- _Work instructions_
Rewrite the stretch of lines from the one containing "instagram (571, 1595)" through the end of the lines, requests included, shifting every click coordinate in the answers by adding 149 to each number. Leave the pictures out.
***
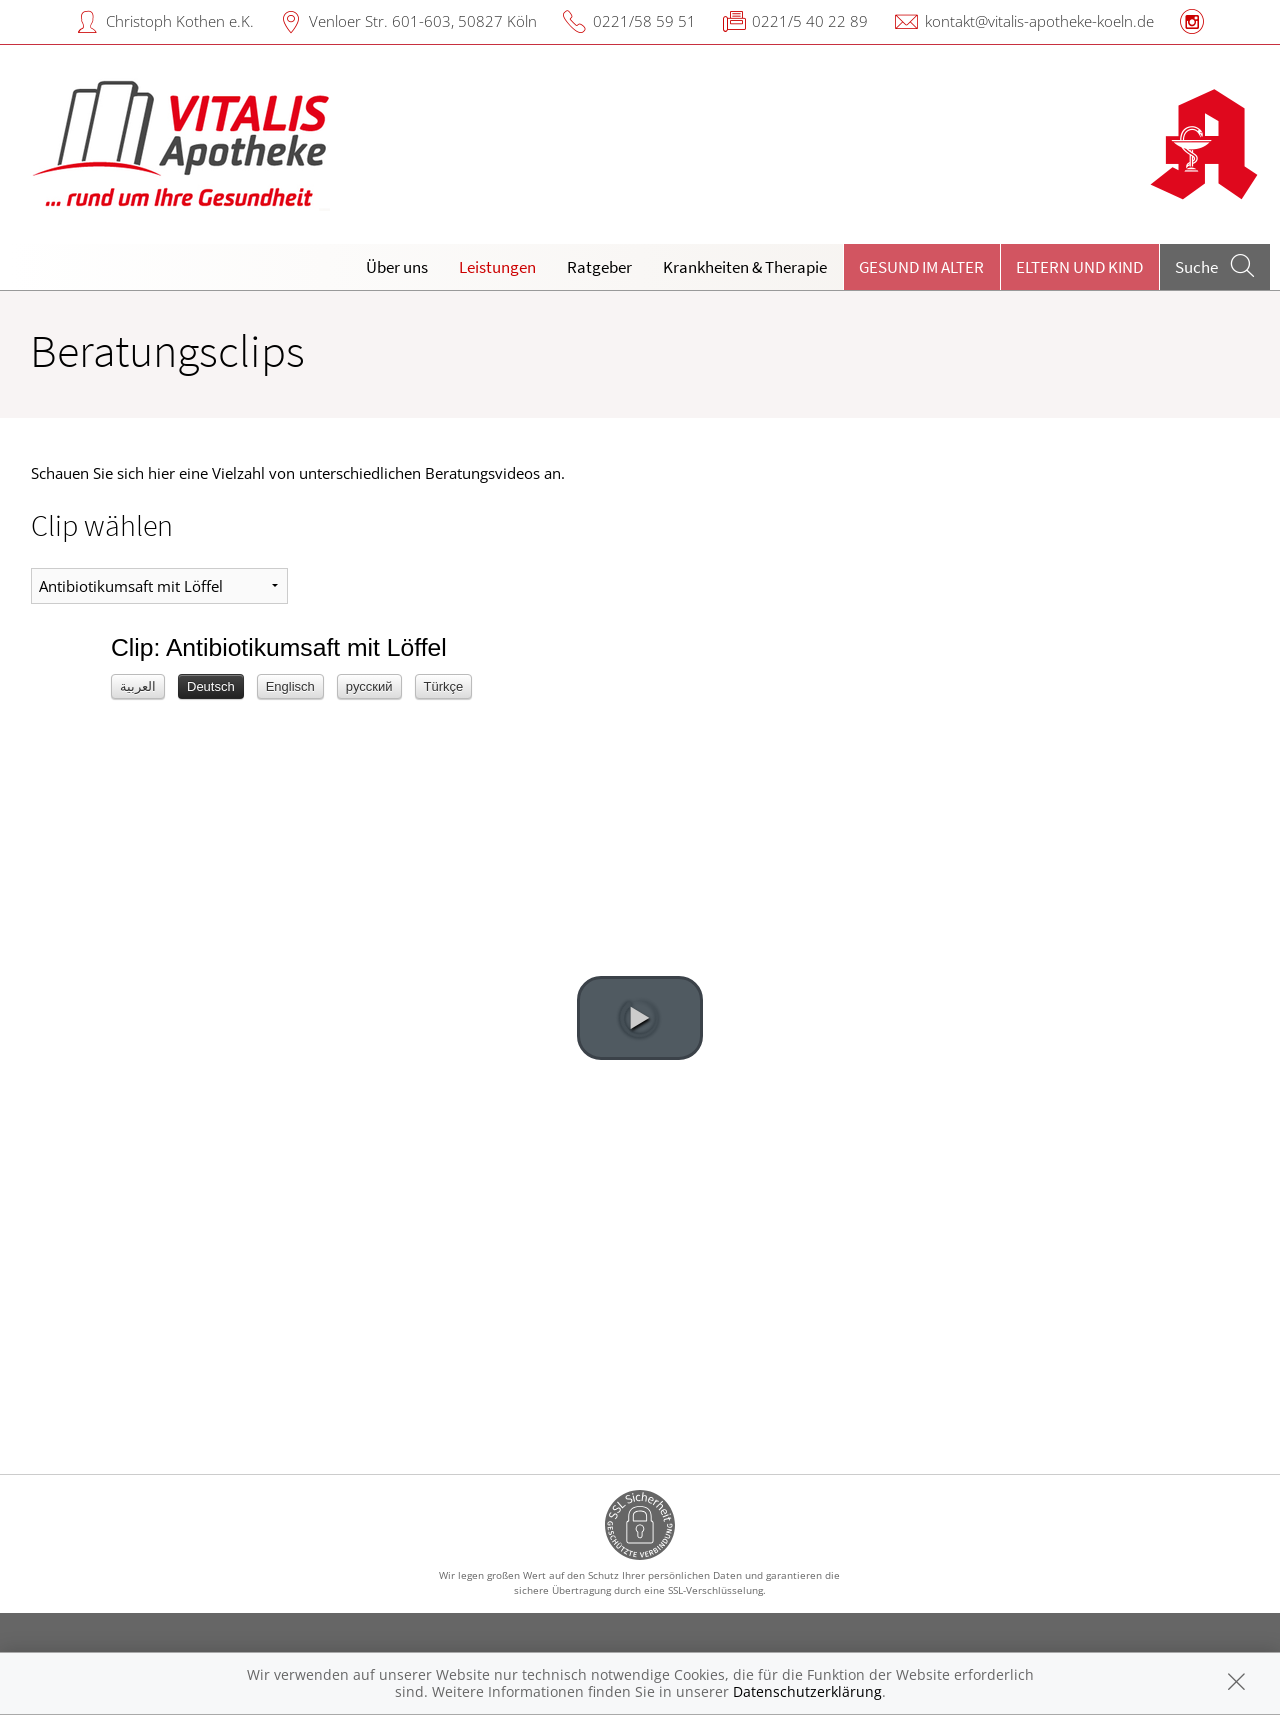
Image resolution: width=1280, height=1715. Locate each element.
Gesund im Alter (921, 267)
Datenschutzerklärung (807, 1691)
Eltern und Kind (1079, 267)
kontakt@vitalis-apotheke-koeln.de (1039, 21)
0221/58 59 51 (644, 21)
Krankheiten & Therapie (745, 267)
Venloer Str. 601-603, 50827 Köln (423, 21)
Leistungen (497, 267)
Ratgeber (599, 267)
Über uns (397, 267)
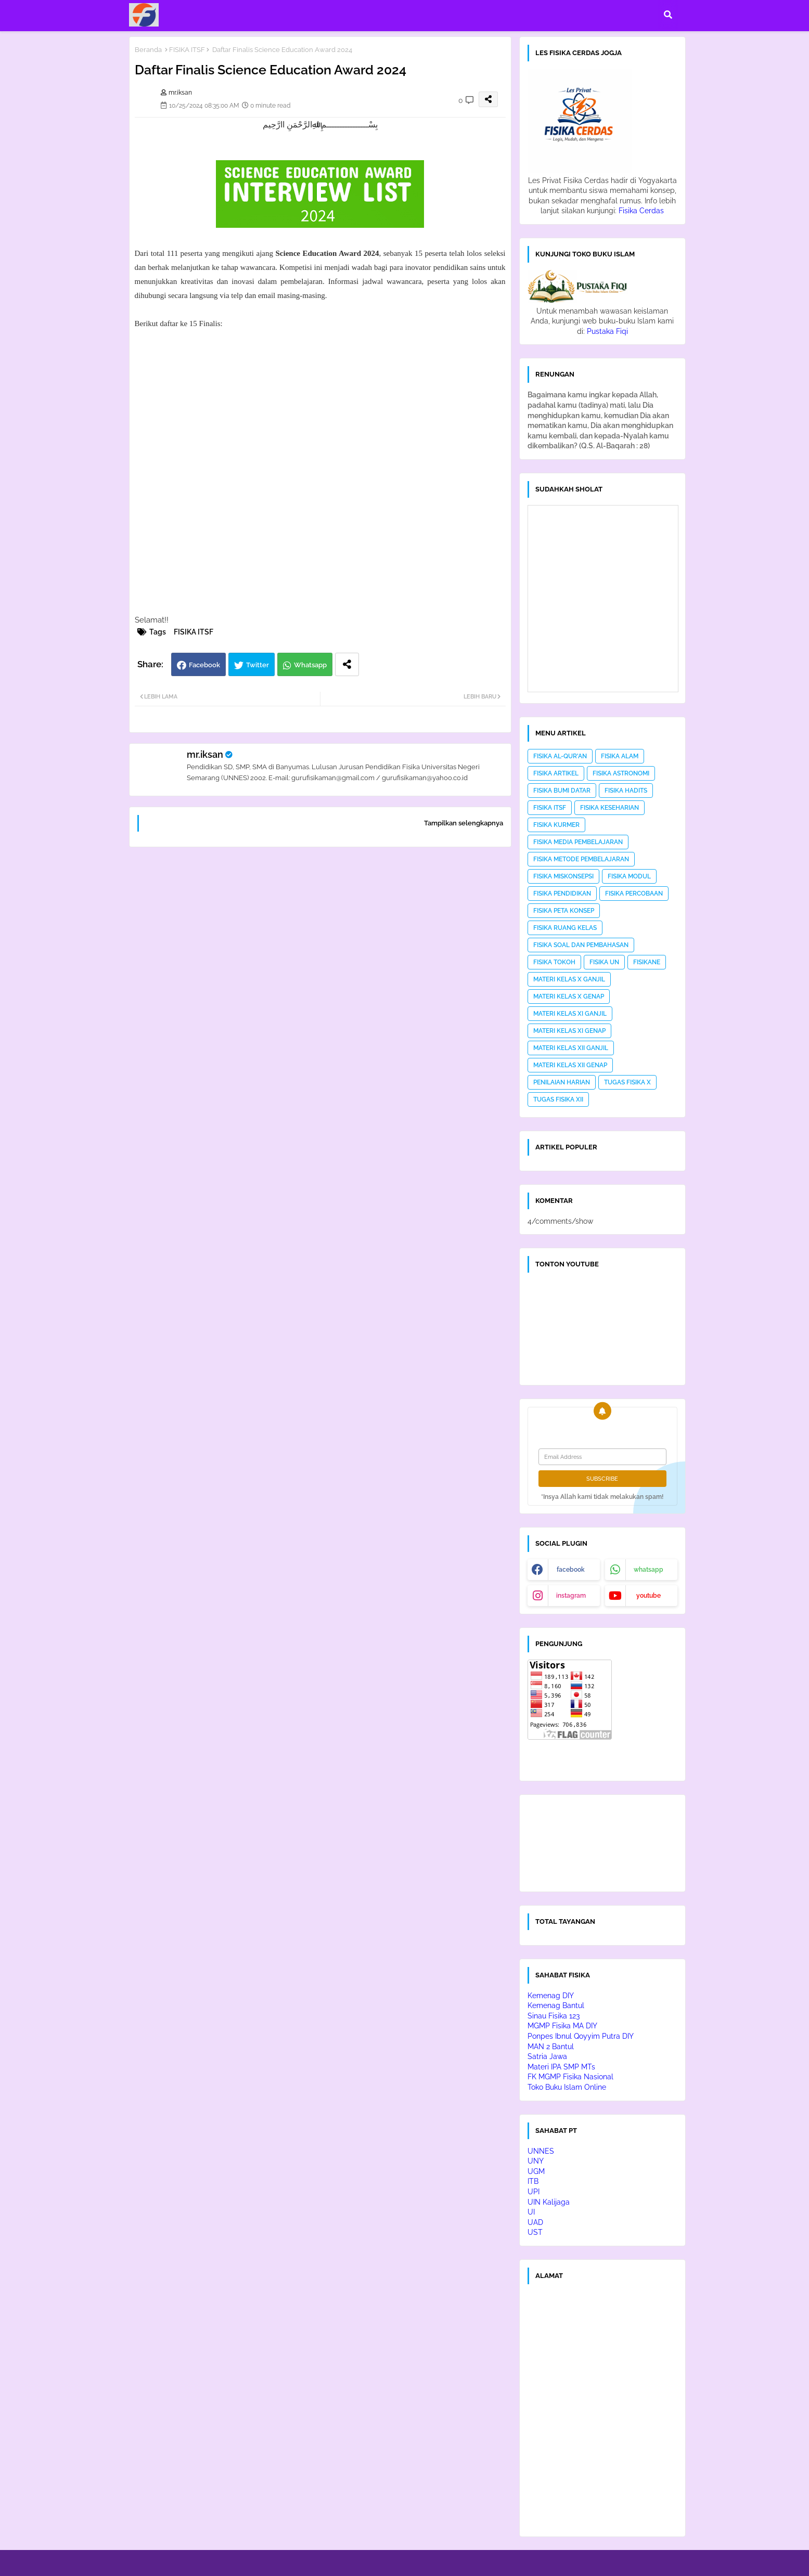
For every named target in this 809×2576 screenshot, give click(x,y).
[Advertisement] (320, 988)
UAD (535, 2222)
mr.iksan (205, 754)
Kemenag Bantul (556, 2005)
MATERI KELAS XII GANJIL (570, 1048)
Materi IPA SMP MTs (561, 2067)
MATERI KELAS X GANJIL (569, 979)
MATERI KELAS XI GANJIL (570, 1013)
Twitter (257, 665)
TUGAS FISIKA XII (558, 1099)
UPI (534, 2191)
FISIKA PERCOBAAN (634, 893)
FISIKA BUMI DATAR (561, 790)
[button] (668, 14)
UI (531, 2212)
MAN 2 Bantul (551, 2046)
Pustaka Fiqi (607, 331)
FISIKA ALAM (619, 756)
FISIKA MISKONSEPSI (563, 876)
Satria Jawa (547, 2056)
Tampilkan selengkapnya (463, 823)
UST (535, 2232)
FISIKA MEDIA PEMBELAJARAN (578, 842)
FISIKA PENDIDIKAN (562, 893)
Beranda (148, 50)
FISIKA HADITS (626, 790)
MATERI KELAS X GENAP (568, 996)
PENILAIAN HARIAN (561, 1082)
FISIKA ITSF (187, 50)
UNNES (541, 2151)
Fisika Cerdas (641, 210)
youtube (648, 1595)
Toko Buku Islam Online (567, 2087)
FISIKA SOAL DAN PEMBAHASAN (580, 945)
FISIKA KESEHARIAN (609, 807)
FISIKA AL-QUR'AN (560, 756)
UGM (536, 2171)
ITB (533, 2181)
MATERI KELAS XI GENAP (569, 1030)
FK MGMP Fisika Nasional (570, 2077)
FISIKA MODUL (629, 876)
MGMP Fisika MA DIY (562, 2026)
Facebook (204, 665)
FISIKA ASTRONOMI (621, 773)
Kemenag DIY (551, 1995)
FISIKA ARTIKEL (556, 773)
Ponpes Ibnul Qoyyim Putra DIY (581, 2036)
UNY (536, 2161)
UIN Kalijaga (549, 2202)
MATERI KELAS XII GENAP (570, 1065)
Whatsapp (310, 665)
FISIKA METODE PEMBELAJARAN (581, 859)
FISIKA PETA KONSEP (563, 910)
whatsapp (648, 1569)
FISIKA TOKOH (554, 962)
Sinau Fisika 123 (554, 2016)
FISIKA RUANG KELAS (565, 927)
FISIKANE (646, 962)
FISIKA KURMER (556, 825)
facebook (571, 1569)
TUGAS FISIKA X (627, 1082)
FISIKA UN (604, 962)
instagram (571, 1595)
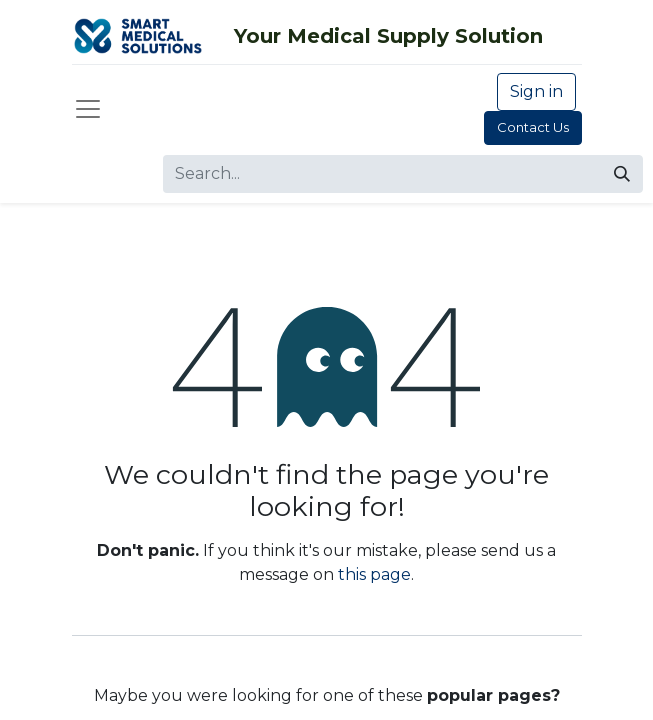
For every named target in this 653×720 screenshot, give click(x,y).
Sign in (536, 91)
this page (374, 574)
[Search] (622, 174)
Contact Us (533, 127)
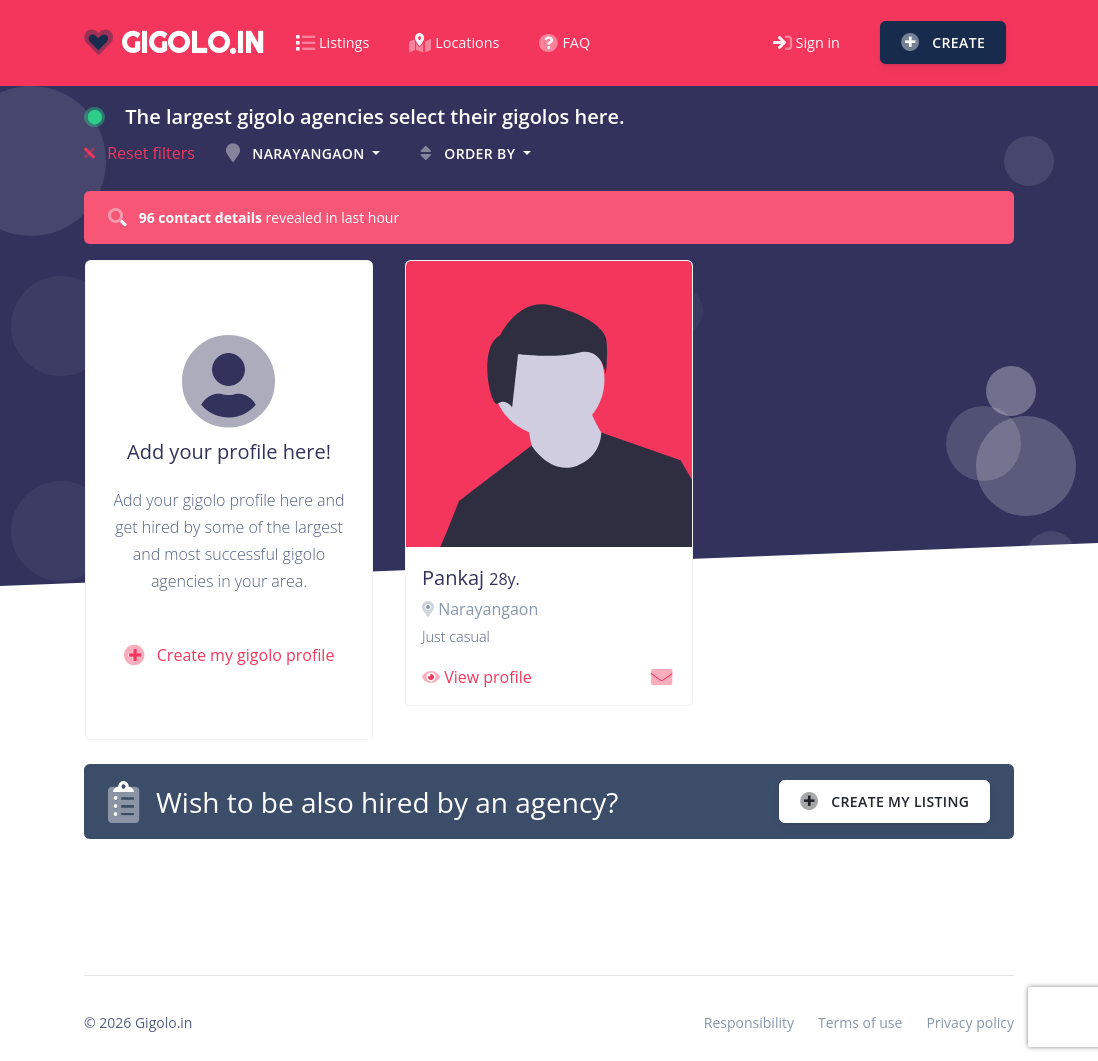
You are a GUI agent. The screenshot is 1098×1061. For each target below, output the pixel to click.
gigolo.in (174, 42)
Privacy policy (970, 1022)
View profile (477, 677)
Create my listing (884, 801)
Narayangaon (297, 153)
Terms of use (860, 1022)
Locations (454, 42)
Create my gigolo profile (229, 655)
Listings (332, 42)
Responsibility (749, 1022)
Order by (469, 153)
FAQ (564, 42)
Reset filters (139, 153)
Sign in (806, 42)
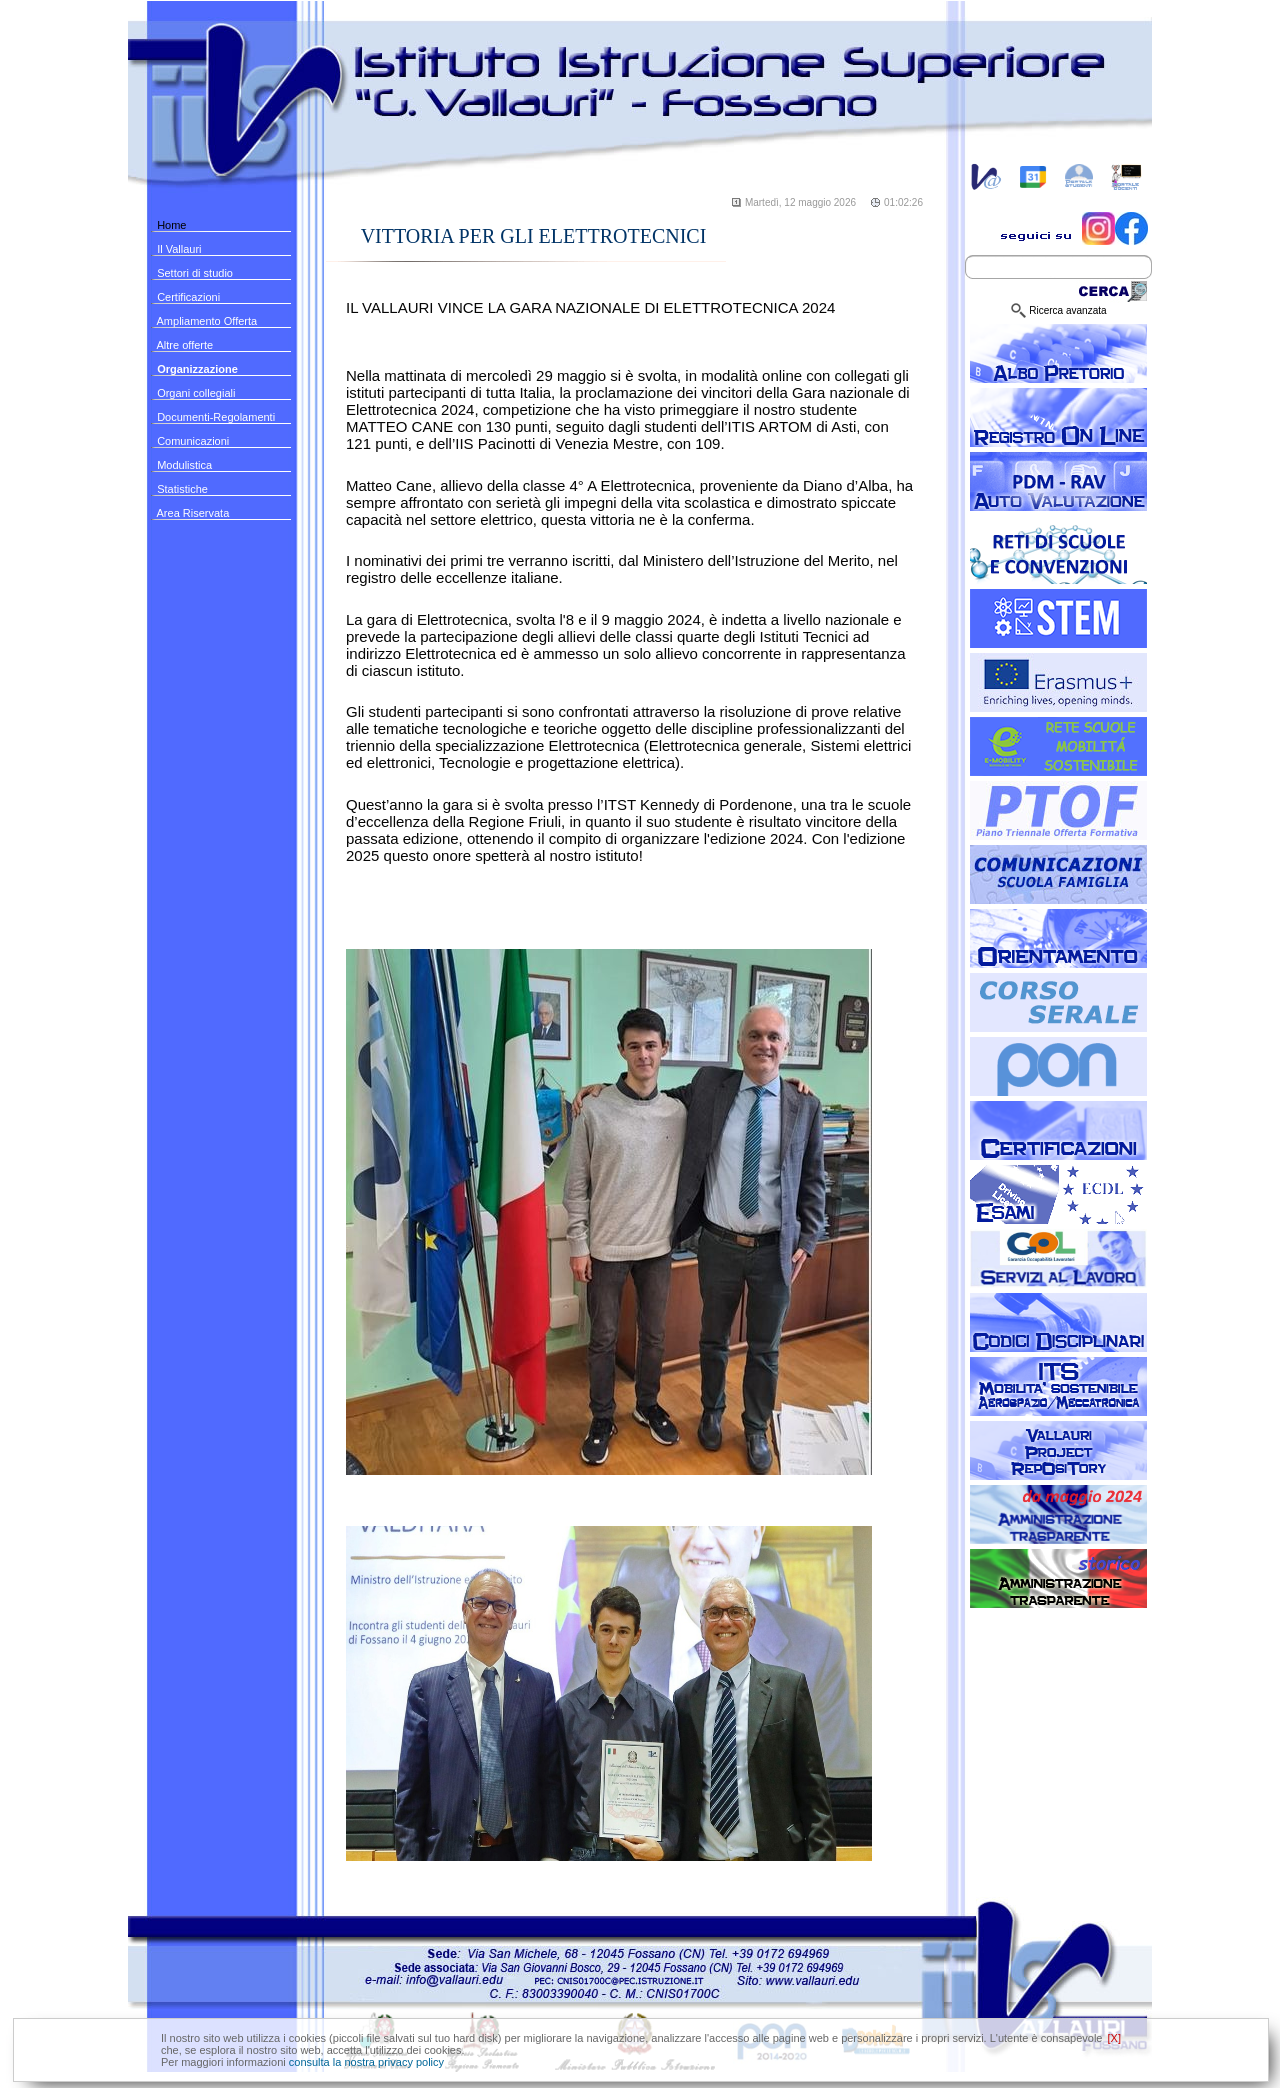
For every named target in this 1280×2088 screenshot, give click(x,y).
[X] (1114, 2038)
***
- _Reply to the task_
instagram (720, 1744)
For every named target in this 653×720 screenshot, give click(x,y).
Sign in (685, 240)
this page (523, 723)
[Search] (771, 323)
Contact Us (682, 276)
You are a GUI agent. The screenshot is 1098×1061. For each target below, output the pixel to click.
gigolo.in (323, 191)
Privacy policy (1119, 1171)
View profile (626, 826)
Create my listing (1033, 950)
Narayangaon (446, 302)
Terms of use (1009, 1171)
Locations (603, 191)
Create my gigolo profile (378, 804)
Listings (481, 191)
Responsibility (898, 1171)
Order by (618, 302)
FAQ (713, 191)
Reset filters (288, 302)
Sign in (955, 191)
For every named target in this 1280×2088 screenshot, give click(x,y).
[X] (1263, 2187)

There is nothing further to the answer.